Joanna: The pathogen sequences introduce dissonance as a compositional move, using something “harmful” as a structural element. Can you tell me more about the ethics and poetics of that?

Kyoka: This is something I’m still thinking about. What we define as a “pathogen” depends on context. Some organisms that were once considered harmful have later been understood differently, or have contributed to evolutionary processes. At the same time, I don’t see pathogens as inherently positive. So I’m interested in questioning how and when we assign these categories, rather than fixing them.

Joanna: You use EEG (brain activity - electroencephalography) and HRV (heart rate variability) as feedback : when the listener's body is actually changing the composition in real time, does authorship shift? How do you deal with that?

Kyoka: I try to minimize authorship and focus on the system and the data itself.

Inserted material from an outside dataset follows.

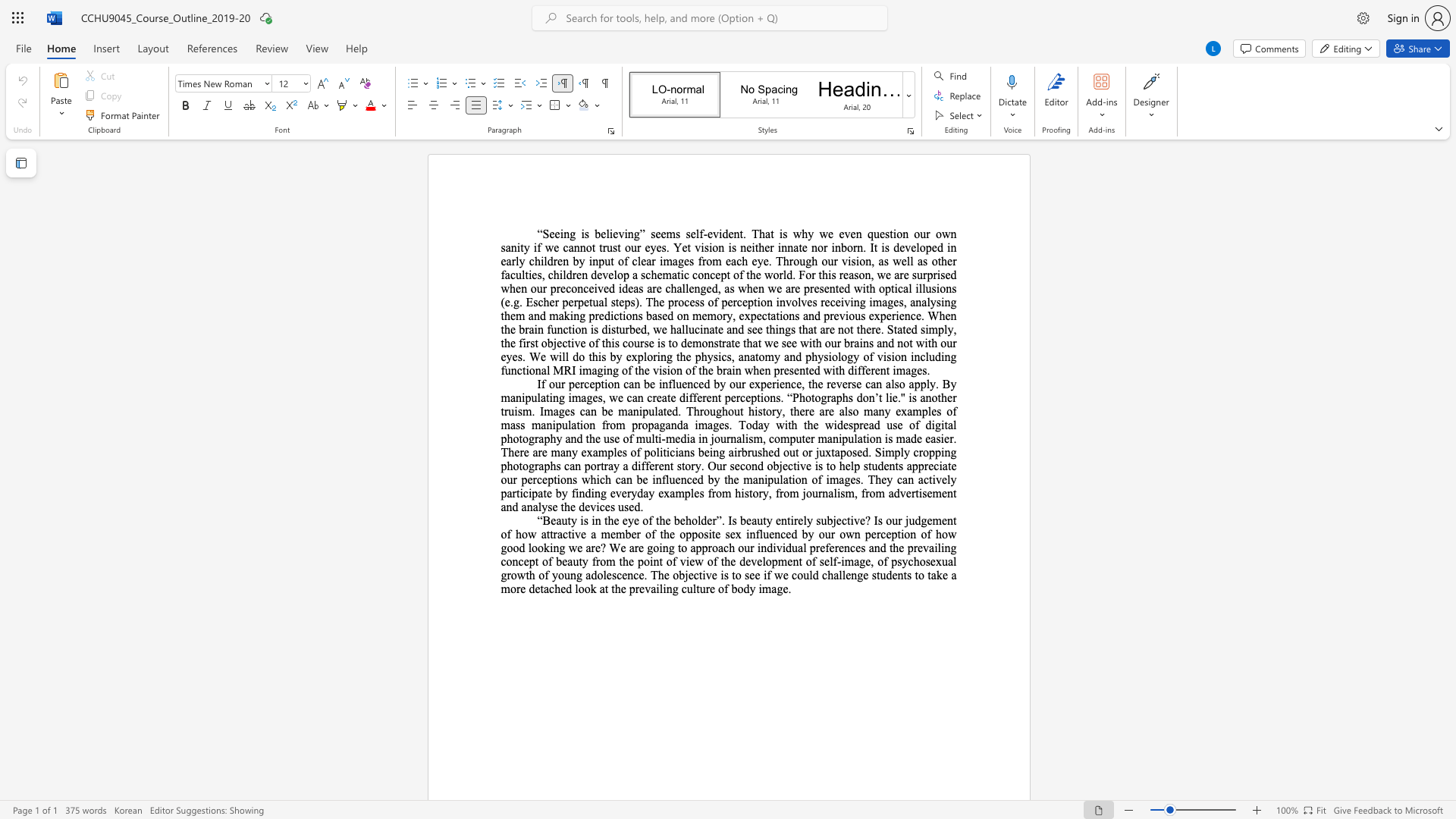  I want to click on the subset text "g concept of beauty from the point of view of the development of self-image, of psychosexual growth of yo" within the text "Beauty is in the eye of the beholder”. Is beauty entirely subjective? Is our judgement of how attractive a member of the opposite sex influenced by our own perception of how good looking we are? We are going to approach our individual preferences and the prevailing concept of beauty from the point of view of the development of self-image, of psychosexual growth of young adolescence. The objective is to see if we could challenge students to take a more detached look at the prevailing culture of body image.", so click(949, 548).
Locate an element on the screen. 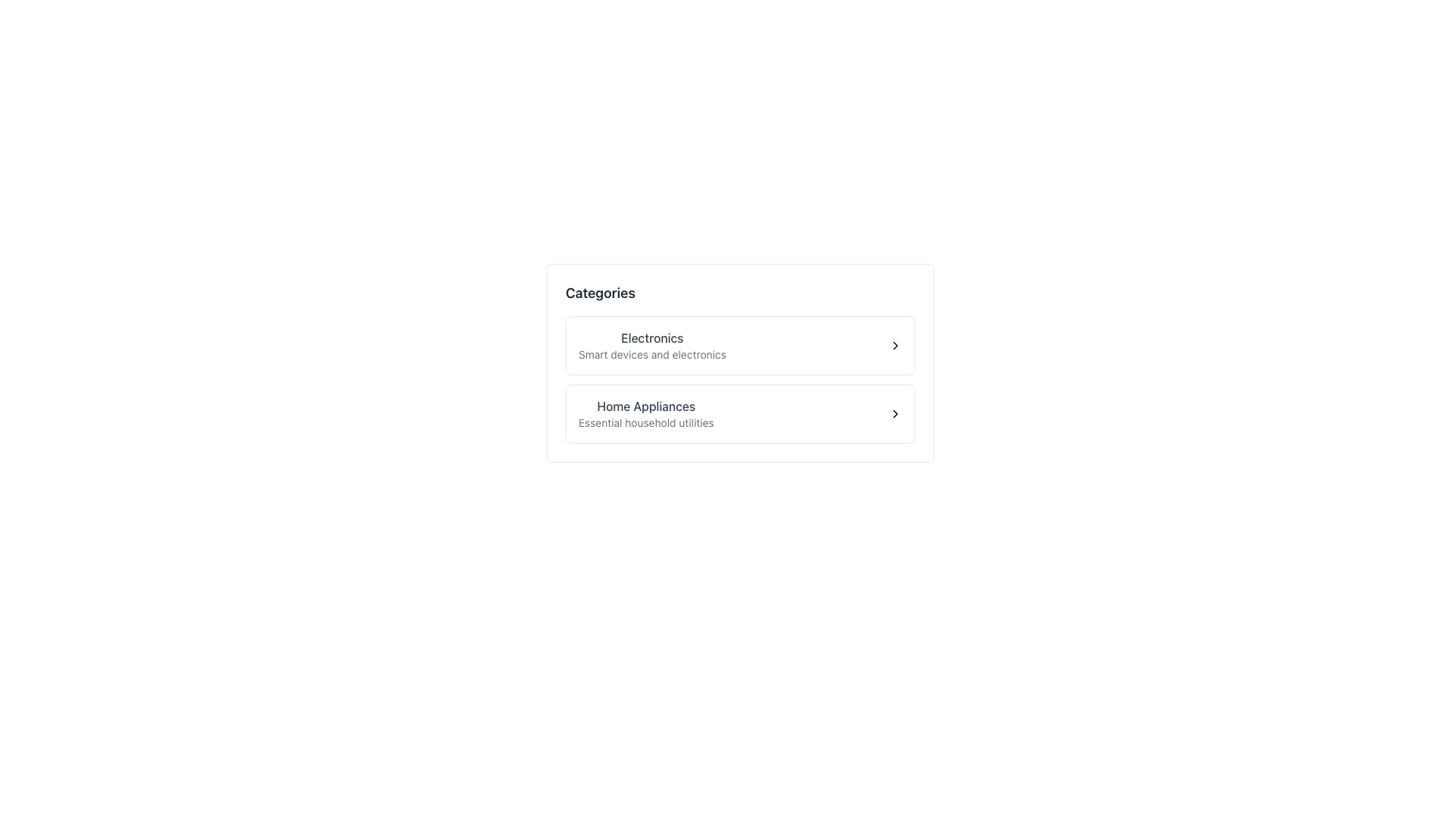 This screenshot has height=819, width=1456. the right-pointing chevron icon located at the far right of the 'Home Appliances' row is located at coordinates (895, 414).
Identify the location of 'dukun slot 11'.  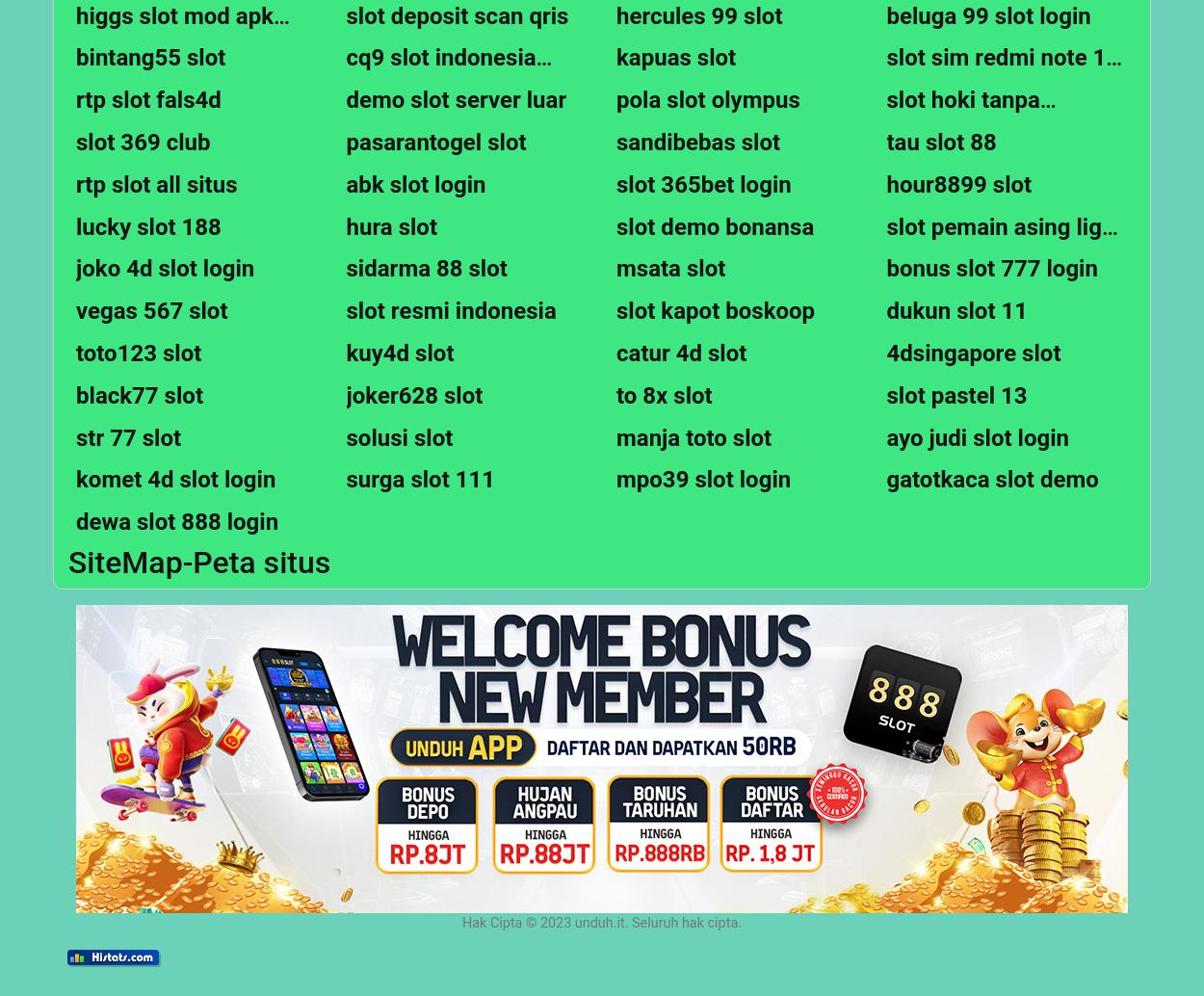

I’m interested in what kind of sound emerges from that interaction. At this stage, I’m still developing the system, so I don’t fully know what the outcome will be and that uncertainty is something I find very exciting.

On the "Sleepable Listening Session" format

Joanna: Inviting people to actually fall asleep during your work removes the obligation to be a “good, attentive audience”. What does it tell you, as a composer, when someone falls asleep? 

Kyoka: Similar to how we define a “pathogen,” I think we can also question what we mean by a “good audience.” If sleep is allowed and requested, that is a success. In fact, if someone wakes up feeling good, that might be a very meaningful form of participation.

Joanna: Because you are entering even more rigorous phase research on this piece, inevitably there is something almost clinical about the controlled conditions. How do you balance the rigor of the research environment with the openness the artistic experience needs?

Kyoka: To be honest, this is partly a clinical experiment as well as a concert. By creating controlled conditions, I hope to observe a clearer relationship between sound and the body.